第3期高知県産業振興計画の2年目となる本年度は、これまでの「地産外商の強化」を「拡大再生産」の好循環につなげるとともに、新たな挑戦が本格的な実行段階に入ることから、「施策の成果にこだわる」という意識を持って取り組むこととしています。

 

工業技術センターでは、これまで先輩方が築き上げてきた長い歴史のなかで、現場主義を徹底させ、地域の産業界にとって「真に必要不可欠な公設試」になることを追求してまいりましたが、今後は従来の技術支援に加えて技術イノベーションを生み出し、さらに地域産業の振興につなげることをめざしてまいります。

そのためには、研究員一人ひとりが日常業務を遂行するうえで、その業務が企業の皆さまにとって、また地域産業の振興にとって、どのような効果につながるのかといった“出口”を強く意識することが重要だと考えています。
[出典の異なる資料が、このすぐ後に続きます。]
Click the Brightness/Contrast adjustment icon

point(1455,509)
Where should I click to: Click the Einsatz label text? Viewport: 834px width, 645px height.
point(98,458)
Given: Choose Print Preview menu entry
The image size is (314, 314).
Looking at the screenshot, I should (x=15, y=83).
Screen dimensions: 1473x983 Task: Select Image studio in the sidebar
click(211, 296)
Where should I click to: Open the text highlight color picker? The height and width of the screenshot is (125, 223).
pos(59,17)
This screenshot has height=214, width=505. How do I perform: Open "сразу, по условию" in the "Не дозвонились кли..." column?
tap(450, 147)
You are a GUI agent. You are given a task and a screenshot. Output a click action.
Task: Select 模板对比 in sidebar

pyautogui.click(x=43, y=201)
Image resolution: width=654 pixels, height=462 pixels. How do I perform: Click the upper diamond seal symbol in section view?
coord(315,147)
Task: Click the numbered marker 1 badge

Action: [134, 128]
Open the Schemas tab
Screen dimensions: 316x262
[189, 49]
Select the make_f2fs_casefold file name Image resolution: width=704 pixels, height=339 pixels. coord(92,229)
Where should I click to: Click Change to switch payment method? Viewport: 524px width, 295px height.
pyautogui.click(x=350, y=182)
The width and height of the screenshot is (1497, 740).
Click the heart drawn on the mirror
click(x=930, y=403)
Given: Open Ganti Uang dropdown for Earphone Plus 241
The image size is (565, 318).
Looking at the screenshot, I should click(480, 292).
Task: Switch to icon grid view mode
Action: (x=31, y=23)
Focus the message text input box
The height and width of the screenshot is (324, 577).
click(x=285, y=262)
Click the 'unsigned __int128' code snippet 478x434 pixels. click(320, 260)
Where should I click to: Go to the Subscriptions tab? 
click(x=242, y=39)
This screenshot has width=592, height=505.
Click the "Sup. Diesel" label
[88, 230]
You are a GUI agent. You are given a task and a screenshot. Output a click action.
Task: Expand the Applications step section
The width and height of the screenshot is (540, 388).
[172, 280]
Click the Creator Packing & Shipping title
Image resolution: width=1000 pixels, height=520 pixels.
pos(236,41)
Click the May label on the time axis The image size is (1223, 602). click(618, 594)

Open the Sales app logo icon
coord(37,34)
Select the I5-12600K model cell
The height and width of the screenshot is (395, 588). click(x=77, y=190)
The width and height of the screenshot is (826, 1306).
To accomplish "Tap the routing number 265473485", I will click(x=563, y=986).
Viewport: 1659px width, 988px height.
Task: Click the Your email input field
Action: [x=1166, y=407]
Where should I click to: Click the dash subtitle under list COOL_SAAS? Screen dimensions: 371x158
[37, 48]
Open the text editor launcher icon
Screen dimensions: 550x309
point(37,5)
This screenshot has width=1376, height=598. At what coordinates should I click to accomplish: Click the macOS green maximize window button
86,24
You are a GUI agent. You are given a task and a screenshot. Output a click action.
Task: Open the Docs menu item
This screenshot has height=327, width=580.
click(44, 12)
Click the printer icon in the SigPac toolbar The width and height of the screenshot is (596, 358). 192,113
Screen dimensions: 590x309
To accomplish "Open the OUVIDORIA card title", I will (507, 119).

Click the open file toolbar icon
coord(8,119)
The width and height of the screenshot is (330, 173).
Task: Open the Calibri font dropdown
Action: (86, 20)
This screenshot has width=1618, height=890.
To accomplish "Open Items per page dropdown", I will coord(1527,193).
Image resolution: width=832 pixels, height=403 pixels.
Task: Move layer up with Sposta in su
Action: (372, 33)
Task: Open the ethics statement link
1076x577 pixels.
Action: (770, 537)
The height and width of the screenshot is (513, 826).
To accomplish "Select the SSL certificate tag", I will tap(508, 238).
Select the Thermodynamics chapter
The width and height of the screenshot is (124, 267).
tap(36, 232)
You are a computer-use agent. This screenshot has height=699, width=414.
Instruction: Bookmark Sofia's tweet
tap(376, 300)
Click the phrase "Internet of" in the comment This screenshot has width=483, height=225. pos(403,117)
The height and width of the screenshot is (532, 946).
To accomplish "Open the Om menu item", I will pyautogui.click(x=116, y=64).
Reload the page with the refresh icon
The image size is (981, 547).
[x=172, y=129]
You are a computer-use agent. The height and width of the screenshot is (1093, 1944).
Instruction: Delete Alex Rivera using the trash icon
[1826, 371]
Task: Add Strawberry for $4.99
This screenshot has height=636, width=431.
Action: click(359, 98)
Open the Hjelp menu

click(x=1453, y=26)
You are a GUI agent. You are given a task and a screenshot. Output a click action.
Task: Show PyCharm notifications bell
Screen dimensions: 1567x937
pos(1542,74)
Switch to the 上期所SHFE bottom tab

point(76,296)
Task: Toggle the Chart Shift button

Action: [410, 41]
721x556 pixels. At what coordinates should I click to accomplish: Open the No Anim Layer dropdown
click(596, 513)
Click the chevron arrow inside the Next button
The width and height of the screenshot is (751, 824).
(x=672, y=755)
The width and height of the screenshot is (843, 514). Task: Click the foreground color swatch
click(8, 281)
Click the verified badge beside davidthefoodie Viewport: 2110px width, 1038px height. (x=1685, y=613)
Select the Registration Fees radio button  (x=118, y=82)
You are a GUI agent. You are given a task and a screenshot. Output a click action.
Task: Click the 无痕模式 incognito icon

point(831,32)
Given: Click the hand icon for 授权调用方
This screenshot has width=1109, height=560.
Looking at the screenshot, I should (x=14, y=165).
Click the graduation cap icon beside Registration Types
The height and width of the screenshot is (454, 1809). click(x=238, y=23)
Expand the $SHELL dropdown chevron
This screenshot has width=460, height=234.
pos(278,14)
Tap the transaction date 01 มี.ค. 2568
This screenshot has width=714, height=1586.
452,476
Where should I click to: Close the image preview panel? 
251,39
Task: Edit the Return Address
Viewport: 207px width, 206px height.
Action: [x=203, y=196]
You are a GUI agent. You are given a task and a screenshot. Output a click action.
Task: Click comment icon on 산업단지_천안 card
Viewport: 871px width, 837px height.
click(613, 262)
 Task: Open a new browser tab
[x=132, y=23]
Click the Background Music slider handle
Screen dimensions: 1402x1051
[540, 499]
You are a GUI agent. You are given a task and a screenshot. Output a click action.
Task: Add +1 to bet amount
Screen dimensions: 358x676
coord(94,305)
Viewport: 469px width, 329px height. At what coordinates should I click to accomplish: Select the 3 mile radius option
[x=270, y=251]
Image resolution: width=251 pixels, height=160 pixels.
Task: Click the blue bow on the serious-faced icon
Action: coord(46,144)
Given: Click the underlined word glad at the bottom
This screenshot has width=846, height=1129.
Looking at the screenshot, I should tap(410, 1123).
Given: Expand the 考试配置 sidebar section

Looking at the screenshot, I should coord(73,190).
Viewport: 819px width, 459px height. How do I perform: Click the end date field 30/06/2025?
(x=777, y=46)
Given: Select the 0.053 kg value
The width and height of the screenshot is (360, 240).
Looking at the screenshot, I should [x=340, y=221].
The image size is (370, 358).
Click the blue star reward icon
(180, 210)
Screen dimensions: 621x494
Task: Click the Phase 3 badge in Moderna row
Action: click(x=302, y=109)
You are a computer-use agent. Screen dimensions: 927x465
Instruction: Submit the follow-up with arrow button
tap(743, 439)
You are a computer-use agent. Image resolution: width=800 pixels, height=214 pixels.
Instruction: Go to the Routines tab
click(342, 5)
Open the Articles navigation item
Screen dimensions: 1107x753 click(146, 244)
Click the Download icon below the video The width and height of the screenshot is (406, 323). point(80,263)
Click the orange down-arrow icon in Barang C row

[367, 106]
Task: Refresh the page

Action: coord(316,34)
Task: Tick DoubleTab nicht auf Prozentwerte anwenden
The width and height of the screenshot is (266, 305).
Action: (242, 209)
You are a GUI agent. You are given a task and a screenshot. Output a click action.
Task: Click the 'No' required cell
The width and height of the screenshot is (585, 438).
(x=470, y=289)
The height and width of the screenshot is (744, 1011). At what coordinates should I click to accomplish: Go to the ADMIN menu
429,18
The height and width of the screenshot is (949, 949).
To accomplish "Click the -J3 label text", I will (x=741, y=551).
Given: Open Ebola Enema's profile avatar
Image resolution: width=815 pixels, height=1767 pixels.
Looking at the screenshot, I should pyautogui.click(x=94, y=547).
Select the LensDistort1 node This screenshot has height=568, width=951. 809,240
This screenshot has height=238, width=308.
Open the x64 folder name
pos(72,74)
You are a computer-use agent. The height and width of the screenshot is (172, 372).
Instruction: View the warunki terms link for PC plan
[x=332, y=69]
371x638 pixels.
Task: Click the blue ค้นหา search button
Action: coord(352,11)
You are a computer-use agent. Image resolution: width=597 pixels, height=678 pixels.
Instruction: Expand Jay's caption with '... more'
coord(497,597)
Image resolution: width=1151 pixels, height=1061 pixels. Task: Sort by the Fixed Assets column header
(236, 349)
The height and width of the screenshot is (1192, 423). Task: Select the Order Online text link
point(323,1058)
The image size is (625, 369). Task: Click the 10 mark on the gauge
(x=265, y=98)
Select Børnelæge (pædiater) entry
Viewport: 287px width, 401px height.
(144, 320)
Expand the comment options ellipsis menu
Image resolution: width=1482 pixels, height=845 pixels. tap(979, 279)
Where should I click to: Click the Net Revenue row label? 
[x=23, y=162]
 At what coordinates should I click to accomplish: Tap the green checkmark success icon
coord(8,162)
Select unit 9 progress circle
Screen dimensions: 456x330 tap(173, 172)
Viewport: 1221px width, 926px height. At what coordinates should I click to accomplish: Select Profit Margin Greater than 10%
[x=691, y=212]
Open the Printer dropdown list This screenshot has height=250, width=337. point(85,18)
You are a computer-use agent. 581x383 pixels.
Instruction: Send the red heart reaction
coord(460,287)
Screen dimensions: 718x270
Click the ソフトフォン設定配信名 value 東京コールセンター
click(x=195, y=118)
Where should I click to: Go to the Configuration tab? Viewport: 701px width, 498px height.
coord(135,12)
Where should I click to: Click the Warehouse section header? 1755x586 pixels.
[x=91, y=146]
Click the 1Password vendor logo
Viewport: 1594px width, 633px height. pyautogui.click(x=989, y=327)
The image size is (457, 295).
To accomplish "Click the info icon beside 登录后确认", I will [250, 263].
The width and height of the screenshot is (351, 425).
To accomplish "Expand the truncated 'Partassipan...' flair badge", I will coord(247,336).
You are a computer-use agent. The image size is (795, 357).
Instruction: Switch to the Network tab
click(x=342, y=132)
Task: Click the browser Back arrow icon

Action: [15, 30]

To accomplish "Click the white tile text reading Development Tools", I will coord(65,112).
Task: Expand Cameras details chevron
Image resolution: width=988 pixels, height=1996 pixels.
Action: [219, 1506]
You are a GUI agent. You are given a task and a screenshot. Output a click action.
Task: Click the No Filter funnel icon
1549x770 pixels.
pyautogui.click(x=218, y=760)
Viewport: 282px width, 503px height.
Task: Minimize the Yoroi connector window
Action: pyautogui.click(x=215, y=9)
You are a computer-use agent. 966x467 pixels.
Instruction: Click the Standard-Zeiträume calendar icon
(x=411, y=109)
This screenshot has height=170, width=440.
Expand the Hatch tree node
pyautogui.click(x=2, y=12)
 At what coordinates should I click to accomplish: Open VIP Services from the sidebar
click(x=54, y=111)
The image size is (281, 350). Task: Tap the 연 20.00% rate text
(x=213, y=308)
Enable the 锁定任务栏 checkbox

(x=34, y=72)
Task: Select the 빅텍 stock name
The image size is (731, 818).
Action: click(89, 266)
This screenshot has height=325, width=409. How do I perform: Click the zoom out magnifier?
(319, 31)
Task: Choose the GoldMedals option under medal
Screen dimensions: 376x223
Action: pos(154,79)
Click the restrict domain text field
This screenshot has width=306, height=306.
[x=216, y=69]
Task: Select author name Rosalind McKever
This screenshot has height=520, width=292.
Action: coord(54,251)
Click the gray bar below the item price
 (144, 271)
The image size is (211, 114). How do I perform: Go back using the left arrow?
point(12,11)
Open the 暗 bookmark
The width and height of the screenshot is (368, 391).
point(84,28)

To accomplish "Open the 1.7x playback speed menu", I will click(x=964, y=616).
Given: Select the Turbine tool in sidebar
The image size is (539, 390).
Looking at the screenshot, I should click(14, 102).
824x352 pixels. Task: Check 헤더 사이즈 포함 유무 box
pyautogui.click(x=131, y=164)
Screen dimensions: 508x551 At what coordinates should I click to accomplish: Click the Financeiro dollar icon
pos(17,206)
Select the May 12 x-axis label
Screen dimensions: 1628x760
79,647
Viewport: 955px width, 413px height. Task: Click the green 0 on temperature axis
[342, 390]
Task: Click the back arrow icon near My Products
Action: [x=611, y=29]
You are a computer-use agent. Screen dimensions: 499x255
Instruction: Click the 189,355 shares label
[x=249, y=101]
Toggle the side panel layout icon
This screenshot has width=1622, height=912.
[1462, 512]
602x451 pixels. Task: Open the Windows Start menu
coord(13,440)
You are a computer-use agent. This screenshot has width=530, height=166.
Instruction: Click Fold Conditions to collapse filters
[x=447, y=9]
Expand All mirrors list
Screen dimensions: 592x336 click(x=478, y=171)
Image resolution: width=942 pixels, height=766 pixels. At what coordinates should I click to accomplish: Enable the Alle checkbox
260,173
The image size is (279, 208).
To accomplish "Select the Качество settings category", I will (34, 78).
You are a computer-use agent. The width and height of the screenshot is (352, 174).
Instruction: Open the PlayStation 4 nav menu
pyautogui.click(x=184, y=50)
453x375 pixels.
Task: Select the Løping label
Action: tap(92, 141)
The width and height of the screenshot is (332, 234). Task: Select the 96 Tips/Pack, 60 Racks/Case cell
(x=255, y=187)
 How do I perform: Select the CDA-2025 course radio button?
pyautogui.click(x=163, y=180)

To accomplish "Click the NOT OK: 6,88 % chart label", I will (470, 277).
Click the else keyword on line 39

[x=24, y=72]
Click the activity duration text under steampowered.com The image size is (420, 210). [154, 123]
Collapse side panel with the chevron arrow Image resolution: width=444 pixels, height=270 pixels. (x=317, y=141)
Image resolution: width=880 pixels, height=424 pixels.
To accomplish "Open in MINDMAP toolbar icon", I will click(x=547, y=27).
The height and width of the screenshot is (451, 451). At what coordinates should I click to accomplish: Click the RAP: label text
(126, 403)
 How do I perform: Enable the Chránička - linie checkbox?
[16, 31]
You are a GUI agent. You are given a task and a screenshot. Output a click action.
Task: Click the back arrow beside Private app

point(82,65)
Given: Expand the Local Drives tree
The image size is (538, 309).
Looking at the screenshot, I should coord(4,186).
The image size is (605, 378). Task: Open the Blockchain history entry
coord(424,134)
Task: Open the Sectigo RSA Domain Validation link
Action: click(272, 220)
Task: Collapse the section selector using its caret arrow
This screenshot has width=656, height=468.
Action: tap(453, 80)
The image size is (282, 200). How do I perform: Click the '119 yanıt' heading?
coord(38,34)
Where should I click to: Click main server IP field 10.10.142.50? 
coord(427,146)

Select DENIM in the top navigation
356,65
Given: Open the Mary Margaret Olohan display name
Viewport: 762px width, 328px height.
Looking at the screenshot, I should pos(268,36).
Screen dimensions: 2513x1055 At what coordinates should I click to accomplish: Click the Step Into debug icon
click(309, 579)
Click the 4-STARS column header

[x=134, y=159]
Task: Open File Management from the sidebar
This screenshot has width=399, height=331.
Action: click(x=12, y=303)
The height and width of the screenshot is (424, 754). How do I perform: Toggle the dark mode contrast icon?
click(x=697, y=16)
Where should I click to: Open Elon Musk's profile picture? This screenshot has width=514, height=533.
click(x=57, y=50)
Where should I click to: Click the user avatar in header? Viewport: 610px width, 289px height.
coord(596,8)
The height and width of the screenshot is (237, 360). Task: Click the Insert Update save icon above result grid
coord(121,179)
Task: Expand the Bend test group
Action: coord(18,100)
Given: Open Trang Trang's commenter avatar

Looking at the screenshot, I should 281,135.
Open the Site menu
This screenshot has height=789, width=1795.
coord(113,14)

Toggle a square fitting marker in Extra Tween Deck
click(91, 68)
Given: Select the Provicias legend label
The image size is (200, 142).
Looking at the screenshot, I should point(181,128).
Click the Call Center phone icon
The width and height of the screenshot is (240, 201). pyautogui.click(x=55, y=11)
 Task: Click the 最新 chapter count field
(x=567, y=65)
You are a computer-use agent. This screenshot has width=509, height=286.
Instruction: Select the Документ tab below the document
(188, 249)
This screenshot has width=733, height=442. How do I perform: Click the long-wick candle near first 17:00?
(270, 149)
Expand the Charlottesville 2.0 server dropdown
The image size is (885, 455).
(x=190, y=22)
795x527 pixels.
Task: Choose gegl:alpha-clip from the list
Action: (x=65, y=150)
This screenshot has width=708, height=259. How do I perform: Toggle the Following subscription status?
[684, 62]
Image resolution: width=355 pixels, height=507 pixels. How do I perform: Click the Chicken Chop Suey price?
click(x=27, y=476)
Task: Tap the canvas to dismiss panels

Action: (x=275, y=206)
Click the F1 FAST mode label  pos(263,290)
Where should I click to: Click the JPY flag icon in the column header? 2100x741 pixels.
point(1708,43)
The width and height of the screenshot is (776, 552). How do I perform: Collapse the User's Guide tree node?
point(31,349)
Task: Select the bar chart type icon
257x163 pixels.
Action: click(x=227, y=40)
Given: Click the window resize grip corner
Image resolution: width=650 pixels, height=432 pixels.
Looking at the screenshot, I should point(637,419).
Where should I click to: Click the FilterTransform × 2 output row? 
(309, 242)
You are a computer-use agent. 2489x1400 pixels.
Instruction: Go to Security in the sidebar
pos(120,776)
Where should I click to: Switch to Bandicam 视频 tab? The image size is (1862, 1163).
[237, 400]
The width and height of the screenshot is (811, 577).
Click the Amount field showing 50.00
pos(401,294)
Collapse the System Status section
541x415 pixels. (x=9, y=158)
また、工業技術センターでは対応しきれない課題やイノベーションの創出に向けては、県内外の研究機関や大学、産業支援機関と連携することで、支援体制を強化することが必要だと改めて認識しています。

 

こうした取り組みを通じまして、これからも企業の皆さまのニーズに適切に対応しますとともに、信頼される工業技術センターであり続けたいと思っていますので、今後ともご支援、ご協力を賜りますようよろしくお願いいたします。